Union for Medical Professionals decides on open-ended strike

Hend Kortam
3 Min Read
Striking doctors voice their demands by protesting in November 2012. (DNE / Laurence Underhill)
The Doctor’s Syndicate has ruled out a total strike in their struggle with the government. (DNE / Laurence Underhill)
Striking doctors voice their demands by protesting in November 2012. (DNE / Laurence Underhill)

The Medical Professionals Union has decided in a General Assembly to hold partial strikes on 19 and 20 January, and an open-ended strike starting February.

The General Assembly demanded that the draft Staff Law be passed, a bill that organises financial, technical and administrative matters like training, promotions and working hours for all professionals in the public healthcare sector.

The union includes representatives of doctors, dentists, veterinarians, pharmacists and the nursing staff; however, Rapporteur of the Media Committee of the Doctors’ Syndicate Hossam Kamal said that the union’s decision is not binding to the syndicates represented within.

He said that the Doctors’ Syndicate will hold a meeting to coordinate internally and with the syndicates of other medical professionals to decide methods of escalating strikes.

Kamal said the doctors may choose to follow the decision of the Medical Professionals Union General Assembly.

He asserted that strikes will escalate and three of the options are: an “administrative strike”, in which doctors would refuse to issue marriage and death certificates, an open-ended strike, rather than a one-day strike, and collecting a group resignation, which would be handed in at once when the number of resignations collected reaches a “critical number, such as 20,000”.

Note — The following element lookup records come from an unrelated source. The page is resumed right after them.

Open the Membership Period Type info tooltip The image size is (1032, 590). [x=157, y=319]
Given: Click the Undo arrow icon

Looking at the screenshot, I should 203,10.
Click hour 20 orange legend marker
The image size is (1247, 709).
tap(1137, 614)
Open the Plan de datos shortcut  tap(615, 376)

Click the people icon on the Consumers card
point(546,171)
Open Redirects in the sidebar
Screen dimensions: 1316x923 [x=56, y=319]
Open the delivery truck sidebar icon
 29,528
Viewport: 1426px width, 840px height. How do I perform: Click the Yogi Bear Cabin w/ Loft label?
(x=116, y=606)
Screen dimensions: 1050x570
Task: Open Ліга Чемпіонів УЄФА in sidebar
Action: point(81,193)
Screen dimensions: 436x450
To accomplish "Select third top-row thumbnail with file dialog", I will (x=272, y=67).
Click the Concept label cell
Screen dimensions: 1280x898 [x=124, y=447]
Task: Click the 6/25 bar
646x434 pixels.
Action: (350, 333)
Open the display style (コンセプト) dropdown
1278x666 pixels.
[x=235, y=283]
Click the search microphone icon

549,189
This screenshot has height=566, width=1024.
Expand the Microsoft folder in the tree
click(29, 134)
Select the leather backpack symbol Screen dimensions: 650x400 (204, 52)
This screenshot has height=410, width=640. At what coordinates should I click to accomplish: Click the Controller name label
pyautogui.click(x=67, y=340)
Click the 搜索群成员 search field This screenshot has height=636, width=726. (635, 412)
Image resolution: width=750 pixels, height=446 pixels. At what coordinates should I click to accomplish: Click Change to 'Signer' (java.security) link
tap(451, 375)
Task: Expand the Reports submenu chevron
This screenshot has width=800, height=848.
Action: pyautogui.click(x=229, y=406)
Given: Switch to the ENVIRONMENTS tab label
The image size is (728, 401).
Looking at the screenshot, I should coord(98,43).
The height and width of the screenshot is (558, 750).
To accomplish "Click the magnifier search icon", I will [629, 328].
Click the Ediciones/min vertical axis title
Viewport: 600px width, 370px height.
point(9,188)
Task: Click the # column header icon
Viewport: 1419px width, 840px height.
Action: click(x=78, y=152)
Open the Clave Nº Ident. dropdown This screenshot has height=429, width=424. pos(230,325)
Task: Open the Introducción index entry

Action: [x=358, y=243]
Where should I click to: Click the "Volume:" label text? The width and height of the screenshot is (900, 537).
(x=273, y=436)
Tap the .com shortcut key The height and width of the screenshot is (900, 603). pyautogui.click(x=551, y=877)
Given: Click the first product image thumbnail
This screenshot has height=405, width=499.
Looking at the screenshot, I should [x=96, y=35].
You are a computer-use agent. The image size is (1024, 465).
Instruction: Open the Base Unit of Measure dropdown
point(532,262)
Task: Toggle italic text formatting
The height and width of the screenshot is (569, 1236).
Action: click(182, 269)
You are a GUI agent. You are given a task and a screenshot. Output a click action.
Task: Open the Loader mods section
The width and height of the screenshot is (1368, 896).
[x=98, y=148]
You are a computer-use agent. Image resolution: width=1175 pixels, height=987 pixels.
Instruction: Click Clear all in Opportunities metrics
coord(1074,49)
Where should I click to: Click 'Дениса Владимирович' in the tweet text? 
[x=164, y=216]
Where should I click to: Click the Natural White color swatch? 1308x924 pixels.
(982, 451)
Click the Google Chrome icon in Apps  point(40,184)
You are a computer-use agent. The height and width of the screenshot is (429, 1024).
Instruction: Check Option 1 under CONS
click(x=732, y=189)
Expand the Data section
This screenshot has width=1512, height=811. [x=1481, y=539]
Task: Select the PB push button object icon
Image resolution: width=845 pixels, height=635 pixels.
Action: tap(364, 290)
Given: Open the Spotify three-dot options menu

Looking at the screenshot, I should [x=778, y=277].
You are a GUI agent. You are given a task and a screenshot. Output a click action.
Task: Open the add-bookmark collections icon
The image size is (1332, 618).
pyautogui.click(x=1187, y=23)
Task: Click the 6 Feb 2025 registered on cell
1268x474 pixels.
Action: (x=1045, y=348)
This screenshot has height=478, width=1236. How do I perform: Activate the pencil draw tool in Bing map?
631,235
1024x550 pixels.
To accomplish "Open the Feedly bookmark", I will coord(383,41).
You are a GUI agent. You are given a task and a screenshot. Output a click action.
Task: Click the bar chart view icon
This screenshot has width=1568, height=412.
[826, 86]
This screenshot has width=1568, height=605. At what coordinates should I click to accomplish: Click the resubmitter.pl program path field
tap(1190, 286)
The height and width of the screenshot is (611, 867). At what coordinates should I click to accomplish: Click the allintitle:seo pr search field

Doctors have held partial strikes on 1 and 8 January, demanding that the bill is passed and other reforms made, after negotiations in December between representatives of the syndicate and the ministries of Health and Finance failed to resolve the long standing issues.

On 31 December, the cabinet approved a law that would raise salaries for all medical professionals; however, doctors were not pleased since the raise would increase incentives rather than the fixed salary.

A bulk of doctors’ salaries is made up of incentives. However, doctors demand that pay raises increase their fixed salary, which is what the draft Staff Law would achieve if passed.

In 2012, doctors staged a partial strike which lasted longer than 80 days and ended with the stipulation that the bill would soon be passed. Subsequently, the bill was handed to the Shura Council in 2013 but the legislature did not survive to pass it.

Like the previous strikes, the upcoming one is set to include all hospitals and medical institutions that operate within the public healthcare sector.

Typically, the strike affects all non-emergency medical services and outpatient clinics. However, the emergency department, emergency operations, kidney dialysis, intensive care units and incubators continue to run normally.

The General Assembly was attended by 350 members of the union. It was scheduled to be held on 19 December but was postponed due to a lack of quorum.